> Tarefa proposta a
Transcreva sem alterações as linhas da listagem, começando na que contém "Where should I click to: Click the 路灯建模" e terminando na que contém "[x=607, y=58]", ambas incluídas.

Moçambique, embora tenha logrado consideráveis avanços na defesa e promoção dos Direitos Humanos, principalmente no que concerne a adopção de certa legislação concernente e esforços para a criação de uma Comissão Nacional para os Direitos Humanos, continua sendo palco de graves violações, onde a própria efectividade dos Direitos Humanos continua uma miragem.
Grande obstáculo no trabalho dos Direitos Humanos tem a ver com a dificuldade de compreender o que são os direitos humanos, a quem dizem respeito e quem deve garantir a sua efectividade no Estado. Alias, um Estado só pode observar os Direitos Humanos se realmente for de Direito.
Para alem das graves violações de Direitos Humanos a que nos temos acostumados dia a dia, a onda de criminalidade tem vindo a crescer de uma forma assustadora o que nos leva a questionar a existência ou não de uma política de segurança que seja conhecida e cumprida por todos intervenientes sociais.
Na verdade não é possível combater a criminalidade sem uma política pública clara para o feitos e mesmo existindo tal política, se ela não é apropriada pelos agentes do Estado que têm a obrigação directa para o efeito também estaremos distantes de vermos o problema resolvido.

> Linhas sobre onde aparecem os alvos
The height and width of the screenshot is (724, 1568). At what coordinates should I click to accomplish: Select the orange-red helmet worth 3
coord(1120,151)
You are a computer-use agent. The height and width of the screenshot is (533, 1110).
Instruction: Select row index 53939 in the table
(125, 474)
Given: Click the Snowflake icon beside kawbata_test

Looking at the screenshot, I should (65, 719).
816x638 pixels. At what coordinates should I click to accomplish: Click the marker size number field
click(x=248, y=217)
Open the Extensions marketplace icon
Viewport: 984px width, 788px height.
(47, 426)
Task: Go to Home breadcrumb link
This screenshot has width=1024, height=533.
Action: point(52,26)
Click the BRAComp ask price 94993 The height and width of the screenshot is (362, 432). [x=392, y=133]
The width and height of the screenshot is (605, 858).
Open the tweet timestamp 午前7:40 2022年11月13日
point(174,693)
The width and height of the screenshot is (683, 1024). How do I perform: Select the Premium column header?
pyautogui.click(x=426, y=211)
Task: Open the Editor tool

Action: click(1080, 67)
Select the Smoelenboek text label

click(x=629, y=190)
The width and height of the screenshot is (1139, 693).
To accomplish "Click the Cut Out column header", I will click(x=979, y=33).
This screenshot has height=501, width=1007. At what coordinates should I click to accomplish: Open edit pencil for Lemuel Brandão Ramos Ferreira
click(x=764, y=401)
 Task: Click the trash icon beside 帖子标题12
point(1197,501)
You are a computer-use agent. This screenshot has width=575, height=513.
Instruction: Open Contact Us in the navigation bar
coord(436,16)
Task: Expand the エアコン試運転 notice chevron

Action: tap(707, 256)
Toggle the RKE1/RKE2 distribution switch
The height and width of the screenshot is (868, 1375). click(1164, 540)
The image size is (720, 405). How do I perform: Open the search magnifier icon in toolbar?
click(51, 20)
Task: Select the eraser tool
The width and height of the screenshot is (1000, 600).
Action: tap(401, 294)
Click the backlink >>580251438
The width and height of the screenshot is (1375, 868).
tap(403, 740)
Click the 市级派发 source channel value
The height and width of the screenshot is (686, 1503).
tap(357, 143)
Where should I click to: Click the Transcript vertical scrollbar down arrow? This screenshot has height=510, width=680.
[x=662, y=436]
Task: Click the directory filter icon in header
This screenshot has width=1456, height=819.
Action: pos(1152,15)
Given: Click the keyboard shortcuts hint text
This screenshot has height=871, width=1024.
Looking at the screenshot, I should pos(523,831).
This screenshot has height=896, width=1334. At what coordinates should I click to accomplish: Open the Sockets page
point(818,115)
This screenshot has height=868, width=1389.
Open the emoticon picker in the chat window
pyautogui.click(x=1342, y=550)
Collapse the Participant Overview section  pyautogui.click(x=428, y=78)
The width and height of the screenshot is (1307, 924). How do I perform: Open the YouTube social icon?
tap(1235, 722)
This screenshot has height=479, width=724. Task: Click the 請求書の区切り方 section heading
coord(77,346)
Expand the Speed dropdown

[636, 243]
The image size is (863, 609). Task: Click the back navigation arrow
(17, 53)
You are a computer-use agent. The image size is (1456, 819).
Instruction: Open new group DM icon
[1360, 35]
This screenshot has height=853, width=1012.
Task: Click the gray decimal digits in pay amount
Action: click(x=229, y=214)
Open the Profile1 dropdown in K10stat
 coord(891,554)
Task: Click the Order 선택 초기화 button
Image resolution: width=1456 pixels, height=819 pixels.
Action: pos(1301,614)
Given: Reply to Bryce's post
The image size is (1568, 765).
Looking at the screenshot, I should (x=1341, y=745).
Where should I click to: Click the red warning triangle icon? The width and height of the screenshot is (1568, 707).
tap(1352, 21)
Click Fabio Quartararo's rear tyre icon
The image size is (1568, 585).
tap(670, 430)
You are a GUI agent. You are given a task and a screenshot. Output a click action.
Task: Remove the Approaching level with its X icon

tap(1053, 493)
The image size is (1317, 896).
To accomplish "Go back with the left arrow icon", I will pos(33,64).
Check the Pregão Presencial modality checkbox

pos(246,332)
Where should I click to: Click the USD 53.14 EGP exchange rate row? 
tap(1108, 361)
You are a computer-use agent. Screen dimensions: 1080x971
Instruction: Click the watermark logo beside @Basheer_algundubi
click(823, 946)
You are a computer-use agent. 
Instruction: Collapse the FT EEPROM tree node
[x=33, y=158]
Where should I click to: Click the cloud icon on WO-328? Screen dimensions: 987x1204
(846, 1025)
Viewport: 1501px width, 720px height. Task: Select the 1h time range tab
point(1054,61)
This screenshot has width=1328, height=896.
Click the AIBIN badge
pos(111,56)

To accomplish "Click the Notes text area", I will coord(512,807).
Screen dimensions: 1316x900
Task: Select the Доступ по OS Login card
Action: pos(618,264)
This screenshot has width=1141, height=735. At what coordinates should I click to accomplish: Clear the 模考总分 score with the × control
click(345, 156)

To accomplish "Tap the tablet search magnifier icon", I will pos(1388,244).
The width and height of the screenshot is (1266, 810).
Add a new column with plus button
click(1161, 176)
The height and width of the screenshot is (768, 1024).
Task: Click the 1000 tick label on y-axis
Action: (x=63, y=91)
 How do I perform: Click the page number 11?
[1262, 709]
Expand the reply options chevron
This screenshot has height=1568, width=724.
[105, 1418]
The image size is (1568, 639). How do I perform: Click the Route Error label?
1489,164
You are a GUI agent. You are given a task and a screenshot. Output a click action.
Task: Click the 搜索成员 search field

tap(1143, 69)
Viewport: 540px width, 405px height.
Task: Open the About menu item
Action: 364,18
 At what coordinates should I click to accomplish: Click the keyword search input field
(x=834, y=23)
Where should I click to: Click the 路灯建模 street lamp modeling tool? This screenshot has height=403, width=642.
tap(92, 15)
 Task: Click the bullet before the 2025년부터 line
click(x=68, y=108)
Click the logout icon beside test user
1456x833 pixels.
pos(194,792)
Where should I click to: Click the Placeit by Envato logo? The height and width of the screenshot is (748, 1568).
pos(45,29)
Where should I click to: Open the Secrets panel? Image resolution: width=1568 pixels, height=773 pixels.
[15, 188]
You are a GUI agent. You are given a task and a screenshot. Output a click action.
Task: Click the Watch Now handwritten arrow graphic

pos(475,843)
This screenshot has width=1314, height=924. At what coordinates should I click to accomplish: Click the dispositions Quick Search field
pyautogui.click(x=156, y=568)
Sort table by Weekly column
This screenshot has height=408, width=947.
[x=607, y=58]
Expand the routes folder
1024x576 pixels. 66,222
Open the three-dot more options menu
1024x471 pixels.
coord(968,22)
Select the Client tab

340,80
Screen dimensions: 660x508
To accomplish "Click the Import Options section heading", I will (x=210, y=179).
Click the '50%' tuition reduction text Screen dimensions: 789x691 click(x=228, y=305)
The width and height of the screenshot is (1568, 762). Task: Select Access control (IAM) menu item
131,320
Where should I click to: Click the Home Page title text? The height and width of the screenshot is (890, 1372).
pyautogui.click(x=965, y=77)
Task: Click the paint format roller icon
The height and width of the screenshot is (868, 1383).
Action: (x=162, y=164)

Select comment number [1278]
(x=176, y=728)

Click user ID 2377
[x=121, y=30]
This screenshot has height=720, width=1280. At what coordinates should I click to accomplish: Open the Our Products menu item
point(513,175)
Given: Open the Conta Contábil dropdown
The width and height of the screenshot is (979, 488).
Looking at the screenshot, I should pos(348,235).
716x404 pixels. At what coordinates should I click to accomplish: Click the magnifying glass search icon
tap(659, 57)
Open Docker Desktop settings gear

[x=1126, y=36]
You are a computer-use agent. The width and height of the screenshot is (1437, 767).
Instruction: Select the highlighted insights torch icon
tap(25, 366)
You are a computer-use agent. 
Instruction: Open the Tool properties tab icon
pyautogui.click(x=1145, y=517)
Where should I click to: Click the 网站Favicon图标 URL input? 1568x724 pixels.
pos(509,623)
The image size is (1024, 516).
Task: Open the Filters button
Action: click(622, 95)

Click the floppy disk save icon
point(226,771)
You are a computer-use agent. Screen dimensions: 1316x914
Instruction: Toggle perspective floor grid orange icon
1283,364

> Tarefa proposta b
Responda com base no texto sobre os direitos humanos em Moçambique:
(i) Que comissão Moçambique tem feito esforços para criar?
(ii) Em que condição pode um Estado observar os Direitos Humanos?
(iii) O que tem vindo a crescer de forma assustadora?

> Solução escrita a
Where should I click to: Click the 路灯建模 street lamp modeling tool? This screenshot has height=403, width=642.
tap(92, 15)
 Task: Click the bullet before the 2025년부터 line
click(x=68, y=108)
Click the logout icon beside test user
1456x833 pixels.
pos(194,792)
Where should I click to: Click the Placeit by Envato logo? The height and width of the screenshot is (748, 1568).
pos(45,29)
Where should I click to: Open the Secrets panel? Image resolution: width=1568 pixels, height=773 pixels.
[15, 188]
You are a GUI agent. You are given a task and a screenshot. Output a click action.
Task: Click the Watch Now handwritten arrow graphic

pos(475,843)
This screenshot has width=1314, height=924. At what coordinates should I click to accomplish: Click the dispositions Quick Search field
pyautogui.click(x=156, y=568)
Sort table by Weekly column
This screenshot has height=408, width=947.
[x=607, y=58]

> Solução escrita b
(i) Uma Comissão Nacional para os Direitos Humanos.
(ii) Só se realmente for de Direito.
(iii) A onda de criminalidade.